Mouse anti fasn

Total protein from cells was extracted using radioimmunoprecipitation assay lysis buffer (Invitrogen; Thermo Fisher Scientific, Inc.) containing 60 µg/ml phenylmethylsulfonyl fluoride, according to the manufacturer's protocol. Protein concentration was determined using the Bradford assay. Proteins (10 µg) were separated by SDS-PAGE and transferred to polyvinylidene difluoride membranes.

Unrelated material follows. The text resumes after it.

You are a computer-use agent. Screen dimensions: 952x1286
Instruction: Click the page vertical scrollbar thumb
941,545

The membranes were probed with the following primary antibodies overnight at 4°C: mouse anti-NF-YA (1:500; catalog no. sc-17753; Santa Cruz Biotechnology, Inc., Dallas, TX, USA), mouse anti-FASN (1:500; catalog no. sc-55580; Santa Cruz Biotechnology, Inc.) and mouse anti-β-actin antibody (1:2,000; catalog no. sc-47778; Santa Cruz Biotechnology, Inc.). Following incubation with a goat anti-mouse horseradish peroxidase-conjugated secondary antibody (1:5,000; catalog no. 610-103-043; Rockland Immunochemicals, Inc., Pottstown, PA, USA) for 1.5 h at room temperature, immunoreactive bands were visualized using an Enhanced Chemiluminescence reagent (Thermo Fisher Scientific, Inc.). The intensity of western blot bands was measured using ImageJ software version 1.48 (National Institutes of Health, Bethesda, MD, USA). Six independent experiments were performed over multiple days.